Wharton High Performance Computing Cluster - bblockwood/lab GitHub Wiki

Applying for an Account

To apply for an account, follow the link here. All you need is a PennKey account and a Wharton domain account (i.e., your email ends in wharton.upenn.edu). You can contact [email protected] with any questions. For more information on how to apply for an account, see the "Getting an Account" page.

Note that an RA's account will be linked to a faculty member, so resource limits apply to a faculty member and all of their RA's combined. The current limits (e.g., 64 slots per user with 1 core per slot) are outlined on this page.
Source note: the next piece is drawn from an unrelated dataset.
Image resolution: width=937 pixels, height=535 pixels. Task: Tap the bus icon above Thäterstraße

Connecting to the HPCC (also referred to as HPC3)

Terminal

To access the cluster, whether on Penn's campus or at home, you will first need a VPN to establish a remote connection. Wharton uses the Forticlient VPN software, which can be downloaded here. Instructions on how to download, install and configure, and use the VPN depend on your computer's operating system and can be found here.

Once you have established the necessary network connection, how you connect to the cluster will depend on your computer's operating system.

Windows

For Windows users, the preferred client is MobaXterm (Home Edition). Instructions on how to download MobaXterm can be found here. A short instructional video on MobaXterm installation can also be viewed here.

Once you have MobaXterm installed, open it and click the "Start local terminal" button.

Mac

For Mac users, the preferred client is the Terminal, which should not require any additional installation (you can do a Spotlight Search for "Terminal" to locate it).

Both

Then, enter:

ssh [email protected]

(where username is your username) and hit enter. Finally, enter your PennKey password to connect. If you are on Windows and using MobaXterm, your password will not display as you type it.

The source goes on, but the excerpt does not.